Hey, Wanna have Sex???

LOL!!!

GREAT Story. I'm with the Mafia. TOO FUNNY

9:14 PM  
Anonymous Gypsy said...

OMG waitress, I KNEW LOUIE D (LMAO for REAL).... and for referrence, the gambino's have been out of the (strip) biz for a few years. Granted, I've been gone for over 5 years, but I still have ears in the skindustry. Once upon a time, almost all titty bars were held by THE FAMILY, but now, the clubs are everywhere and just about anyone can own them. I personally, loved working for the families (one italian and one jewish!), I always knew exactly where I stood. I'd work for them again in a heart beat before I'd ever work for the govt, or DARDEN! (lmao)

GJ

9:11 AM  
Blogger Lobster Boy said...

Thanks for pointing that article out to me doll! I put up a post based on it and then went off on a bit of a rant. Keep on keeping on kid!

Lobster Boy

Red Lobster Blog

10:37 AM  
Anonymous Anonymous said...

I had a guy friend whose standard line at the clubs was "Hi there! Nice shoes. Wanna f*ck?"

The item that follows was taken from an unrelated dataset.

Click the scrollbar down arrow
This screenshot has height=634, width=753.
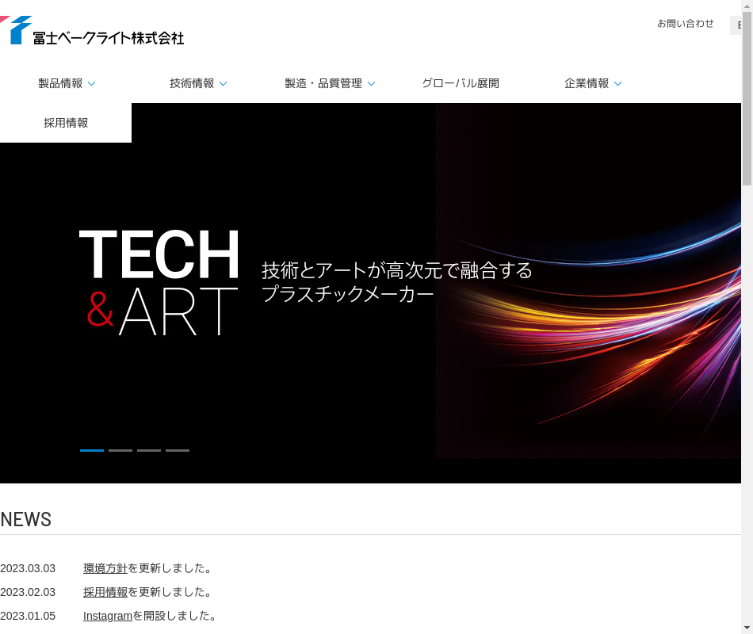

He swore that at any club, on any night, within 20 women of saying that line to one would say yes.

I think he was full of it, but at least he got points for being honest and direct!

10:44 AM  
Blogger Jewish mom said...

Are you sure he wasn't your uncle Bruce?

2:26 PM  
Anonymous Anonymous said...

That poor, sad little man. Not even creative enough to make all original names; "Big Fat Pauly" was the name of a character in a Family Guy episode, incidentally about the mafia.

5:20 AM  
Anonymous Jeffrey Morgenthaler said...

I was telling one of my olders regulars about this story last night. His resonse was, "That guy sounds like a shit salesman with a mouth full of samples"

God, I love old-timers.

12:25 PM  
Blogger SkippyMom said...

the soup? That made me laugh so hard. Minestrone? Did you really say that? and HE BOUGHT IT? bwahahahaha....too funny!

Gosh, [wiping eyes] I wish that I could just be a fly on the wall and watch this all happen. It is just so dramatic and hysterical.

Thanks for the post!

Hugs

[Oh...tell us how school went last semester. "Mom" wants to know!]

11:04 AM  
Anonymous Lanti said...

I would like to say I'm shocked, but sadly I'm not. I too am a bartender and I get the most obscene amounts of bullshit. One in particular that comes to mind is a dude who was wearing one of those bluetooth headsets and tried to tell me that he worked for the CIA, and of course was a close personal friend of Mr George W Bush..I should also mention that I live in Canada.

The strange part of it all was that he thought that being a close personal friend of the president of the U.S.A was going to "lure" me in?

11:12 AM  
Anonymous Anonymous said...

Hah! Love your blog! I was a bartender in college (waaay too long ago), and the stories from the club take me back.

2:50 PM  
Anonymous Anonymous said...

hahaha loser hed get knocked off talkn that bizzness when hes nothing but a robert deniro fan haha gambino tryhard

6:17 AM  
Blogger dooshee said...

"Big Fat Paulie"...uh huh. Original. Perhaps he'd have better luck pulling his dong out and chasing women around the room. People who drop names (whether real or ficticious) are the bane of my existence.